Okay, so our Fourier analysis book gives us this example of a continuous function with a Fourier series that diverges at a point, by breaking the natural symmetry of the Fourier series:

Define f_N(x) = (sum 1<=|n|<=N) e^(inx)/n and
f~_N(x) = (sum -N<=n<=-1) e^(inx)/n
So that the former is symmetric in n but the latter isn't. These are just the partial sums of the sawtooth function, defined to be 0 (discontinuously) at 0.

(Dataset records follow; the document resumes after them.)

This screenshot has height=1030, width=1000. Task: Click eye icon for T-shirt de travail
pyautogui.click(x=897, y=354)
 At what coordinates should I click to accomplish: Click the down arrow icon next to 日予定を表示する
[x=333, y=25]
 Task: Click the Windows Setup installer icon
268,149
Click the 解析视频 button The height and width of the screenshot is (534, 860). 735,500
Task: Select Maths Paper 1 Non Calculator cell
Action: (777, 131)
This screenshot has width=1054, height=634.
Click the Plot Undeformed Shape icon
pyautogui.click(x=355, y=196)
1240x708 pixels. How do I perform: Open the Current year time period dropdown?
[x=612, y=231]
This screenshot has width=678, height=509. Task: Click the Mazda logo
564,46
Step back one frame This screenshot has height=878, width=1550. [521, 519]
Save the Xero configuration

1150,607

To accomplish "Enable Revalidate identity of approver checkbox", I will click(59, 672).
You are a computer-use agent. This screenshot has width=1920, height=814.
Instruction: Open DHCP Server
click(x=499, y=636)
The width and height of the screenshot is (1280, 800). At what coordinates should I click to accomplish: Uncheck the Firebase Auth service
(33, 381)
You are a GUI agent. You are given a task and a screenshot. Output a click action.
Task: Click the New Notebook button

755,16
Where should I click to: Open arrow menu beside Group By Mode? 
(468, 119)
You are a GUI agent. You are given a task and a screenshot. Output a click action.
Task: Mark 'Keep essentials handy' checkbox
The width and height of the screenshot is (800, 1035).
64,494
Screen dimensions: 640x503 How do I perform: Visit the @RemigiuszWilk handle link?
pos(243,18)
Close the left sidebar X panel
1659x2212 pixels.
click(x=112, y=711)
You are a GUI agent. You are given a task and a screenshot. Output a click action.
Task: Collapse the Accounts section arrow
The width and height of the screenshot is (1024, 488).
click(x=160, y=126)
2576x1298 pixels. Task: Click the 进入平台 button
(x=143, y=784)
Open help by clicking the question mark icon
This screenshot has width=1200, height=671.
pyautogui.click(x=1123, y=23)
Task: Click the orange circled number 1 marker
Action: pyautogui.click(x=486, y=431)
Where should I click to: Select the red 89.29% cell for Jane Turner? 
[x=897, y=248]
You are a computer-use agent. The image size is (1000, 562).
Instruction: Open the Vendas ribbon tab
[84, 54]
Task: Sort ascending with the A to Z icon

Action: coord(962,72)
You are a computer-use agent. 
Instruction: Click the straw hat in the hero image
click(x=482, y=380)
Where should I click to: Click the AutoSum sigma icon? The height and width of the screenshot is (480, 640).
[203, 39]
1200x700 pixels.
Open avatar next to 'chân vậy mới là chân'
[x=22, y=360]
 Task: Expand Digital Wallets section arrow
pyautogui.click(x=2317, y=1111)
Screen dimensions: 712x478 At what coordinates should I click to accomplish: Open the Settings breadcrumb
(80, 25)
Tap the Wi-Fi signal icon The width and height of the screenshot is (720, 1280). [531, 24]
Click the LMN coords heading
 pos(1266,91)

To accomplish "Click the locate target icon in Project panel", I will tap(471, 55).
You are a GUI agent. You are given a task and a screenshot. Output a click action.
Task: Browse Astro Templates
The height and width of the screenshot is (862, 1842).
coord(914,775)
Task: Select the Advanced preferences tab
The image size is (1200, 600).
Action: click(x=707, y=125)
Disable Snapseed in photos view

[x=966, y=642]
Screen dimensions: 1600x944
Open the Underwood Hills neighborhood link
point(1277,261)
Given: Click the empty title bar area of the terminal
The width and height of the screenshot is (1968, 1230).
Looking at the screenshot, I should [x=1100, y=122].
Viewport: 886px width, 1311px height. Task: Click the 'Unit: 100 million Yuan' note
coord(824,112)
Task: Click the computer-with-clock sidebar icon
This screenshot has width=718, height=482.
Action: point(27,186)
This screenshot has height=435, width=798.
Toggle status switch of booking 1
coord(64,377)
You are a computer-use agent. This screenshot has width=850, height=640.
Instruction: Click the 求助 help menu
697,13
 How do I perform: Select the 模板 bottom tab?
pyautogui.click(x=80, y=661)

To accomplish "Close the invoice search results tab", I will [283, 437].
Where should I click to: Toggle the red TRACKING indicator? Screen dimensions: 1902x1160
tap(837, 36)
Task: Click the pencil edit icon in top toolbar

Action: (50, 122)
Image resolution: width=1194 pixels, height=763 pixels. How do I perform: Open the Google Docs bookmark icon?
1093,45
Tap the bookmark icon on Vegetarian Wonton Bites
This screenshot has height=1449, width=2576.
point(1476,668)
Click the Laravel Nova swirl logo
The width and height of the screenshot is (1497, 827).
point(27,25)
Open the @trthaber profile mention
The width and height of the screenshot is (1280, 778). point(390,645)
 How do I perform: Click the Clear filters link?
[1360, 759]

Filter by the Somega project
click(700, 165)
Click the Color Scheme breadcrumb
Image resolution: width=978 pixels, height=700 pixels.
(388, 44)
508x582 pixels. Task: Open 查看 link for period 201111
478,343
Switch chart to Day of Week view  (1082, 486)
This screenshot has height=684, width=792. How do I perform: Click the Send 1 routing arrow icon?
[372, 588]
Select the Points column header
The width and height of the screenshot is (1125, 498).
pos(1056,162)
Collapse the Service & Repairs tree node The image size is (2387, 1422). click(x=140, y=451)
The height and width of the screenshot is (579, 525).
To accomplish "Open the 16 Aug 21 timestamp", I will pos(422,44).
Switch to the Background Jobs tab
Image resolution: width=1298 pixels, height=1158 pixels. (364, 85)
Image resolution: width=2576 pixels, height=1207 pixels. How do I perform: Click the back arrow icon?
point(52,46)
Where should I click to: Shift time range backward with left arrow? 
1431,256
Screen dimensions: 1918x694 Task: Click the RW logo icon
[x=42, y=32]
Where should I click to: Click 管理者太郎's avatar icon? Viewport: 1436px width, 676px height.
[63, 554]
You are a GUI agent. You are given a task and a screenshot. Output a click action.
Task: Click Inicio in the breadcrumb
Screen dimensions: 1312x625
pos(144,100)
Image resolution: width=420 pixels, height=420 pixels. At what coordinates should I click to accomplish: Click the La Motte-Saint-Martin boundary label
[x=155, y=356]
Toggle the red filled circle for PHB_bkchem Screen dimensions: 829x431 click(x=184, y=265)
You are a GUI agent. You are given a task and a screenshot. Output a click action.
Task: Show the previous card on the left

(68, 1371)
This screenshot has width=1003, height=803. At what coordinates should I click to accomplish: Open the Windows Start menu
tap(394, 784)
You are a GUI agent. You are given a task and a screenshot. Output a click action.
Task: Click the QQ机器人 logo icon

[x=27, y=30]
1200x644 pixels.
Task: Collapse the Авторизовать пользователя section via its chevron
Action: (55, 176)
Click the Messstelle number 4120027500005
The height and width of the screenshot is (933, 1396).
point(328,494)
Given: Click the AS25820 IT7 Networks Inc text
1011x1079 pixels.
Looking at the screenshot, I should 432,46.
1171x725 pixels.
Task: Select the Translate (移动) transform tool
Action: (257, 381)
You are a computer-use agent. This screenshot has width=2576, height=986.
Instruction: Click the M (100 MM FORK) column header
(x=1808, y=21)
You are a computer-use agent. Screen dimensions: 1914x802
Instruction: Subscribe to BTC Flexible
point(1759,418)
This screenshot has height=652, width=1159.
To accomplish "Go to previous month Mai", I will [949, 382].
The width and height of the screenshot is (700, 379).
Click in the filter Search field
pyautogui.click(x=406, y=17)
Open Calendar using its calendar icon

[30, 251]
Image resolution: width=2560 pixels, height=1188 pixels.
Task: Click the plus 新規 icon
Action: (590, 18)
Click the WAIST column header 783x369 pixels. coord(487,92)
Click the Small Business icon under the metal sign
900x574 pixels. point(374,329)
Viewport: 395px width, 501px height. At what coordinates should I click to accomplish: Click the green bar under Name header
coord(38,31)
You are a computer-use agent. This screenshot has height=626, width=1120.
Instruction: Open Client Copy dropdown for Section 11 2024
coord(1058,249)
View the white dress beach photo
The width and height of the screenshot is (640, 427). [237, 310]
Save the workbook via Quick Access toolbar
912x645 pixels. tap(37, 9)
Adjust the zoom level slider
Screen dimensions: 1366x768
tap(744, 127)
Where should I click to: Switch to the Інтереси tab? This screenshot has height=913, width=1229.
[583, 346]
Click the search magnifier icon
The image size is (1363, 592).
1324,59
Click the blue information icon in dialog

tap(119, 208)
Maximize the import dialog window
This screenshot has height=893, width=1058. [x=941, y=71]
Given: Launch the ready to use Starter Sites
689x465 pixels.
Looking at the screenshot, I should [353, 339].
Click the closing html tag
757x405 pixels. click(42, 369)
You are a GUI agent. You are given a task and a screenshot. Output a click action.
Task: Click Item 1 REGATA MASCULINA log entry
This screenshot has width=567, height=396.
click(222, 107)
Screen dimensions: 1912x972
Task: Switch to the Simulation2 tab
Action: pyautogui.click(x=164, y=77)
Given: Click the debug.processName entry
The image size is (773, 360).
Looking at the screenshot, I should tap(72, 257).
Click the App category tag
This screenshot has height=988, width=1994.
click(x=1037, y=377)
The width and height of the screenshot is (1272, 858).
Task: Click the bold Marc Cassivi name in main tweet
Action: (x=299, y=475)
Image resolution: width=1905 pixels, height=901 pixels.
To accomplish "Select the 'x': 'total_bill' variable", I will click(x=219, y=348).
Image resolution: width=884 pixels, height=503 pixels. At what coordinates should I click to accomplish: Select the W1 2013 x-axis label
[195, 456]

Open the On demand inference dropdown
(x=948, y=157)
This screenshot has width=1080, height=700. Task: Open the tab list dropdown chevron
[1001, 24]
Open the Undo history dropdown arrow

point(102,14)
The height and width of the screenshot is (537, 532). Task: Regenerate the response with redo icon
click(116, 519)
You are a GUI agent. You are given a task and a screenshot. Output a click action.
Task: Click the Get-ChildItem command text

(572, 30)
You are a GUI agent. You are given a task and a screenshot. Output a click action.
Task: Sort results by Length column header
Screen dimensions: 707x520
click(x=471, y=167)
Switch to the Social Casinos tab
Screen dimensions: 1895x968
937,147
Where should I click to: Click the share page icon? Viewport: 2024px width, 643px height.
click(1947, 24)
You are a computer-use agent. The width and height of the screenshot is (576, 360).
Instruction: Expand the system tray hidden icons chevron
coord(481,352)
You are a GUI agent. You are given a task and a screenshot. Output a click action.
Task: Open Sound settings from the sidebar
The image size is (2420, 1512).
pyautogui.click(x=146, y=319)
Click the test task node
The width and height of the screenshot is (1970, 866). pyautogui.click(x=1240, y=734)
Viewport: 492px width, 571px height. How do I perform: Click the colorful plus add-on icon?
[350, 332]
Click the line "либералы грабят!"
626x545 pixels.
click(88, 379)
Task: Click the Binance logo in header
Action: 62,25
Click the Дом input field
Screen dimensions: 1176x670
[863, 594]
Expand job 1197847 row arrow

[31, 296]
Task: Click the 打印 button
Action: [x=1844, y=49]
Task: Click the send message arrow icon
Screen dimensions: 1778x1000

Now define P_N(x) = e^(2Nix) f_N(x) and P~_N(x) = e^(2Nix) f~_N(x). Then the former will be symmetric with respect to 2N, but the latter is not. A simple calculation gives us that the partial sums S_M(P_N) are
P_N if M>=3N
P~_N if M=2n
0 if MSo that S_2N breaks the symmetry of P_N, but not for (many) other M.

Now find a convergent series of positive terms a_k and a sequence of integers N_k such that
1) N_(k+1) > 3N_k
2) a_k log(N_k) --> infty as k --> infty.

Now let f(x) = (sum k>=1) a_k P_(N_k)(x). The idea is that f(x) is a continuous function, but that
|S_(2N_m)(f)(0)| >= ca_k log(N_m) + O(1) --> infty as m --> infty

I understand everything but the statement that f(x) is continuous at 0. We constructed f(x) from the (slightly modified) partial sums of the Fourier series of a function which is *discontinuous* at the origin. Maybe I'm just stupid, but I haven't been able to figure out a good proof of why f(x) is continuous at 0. Help?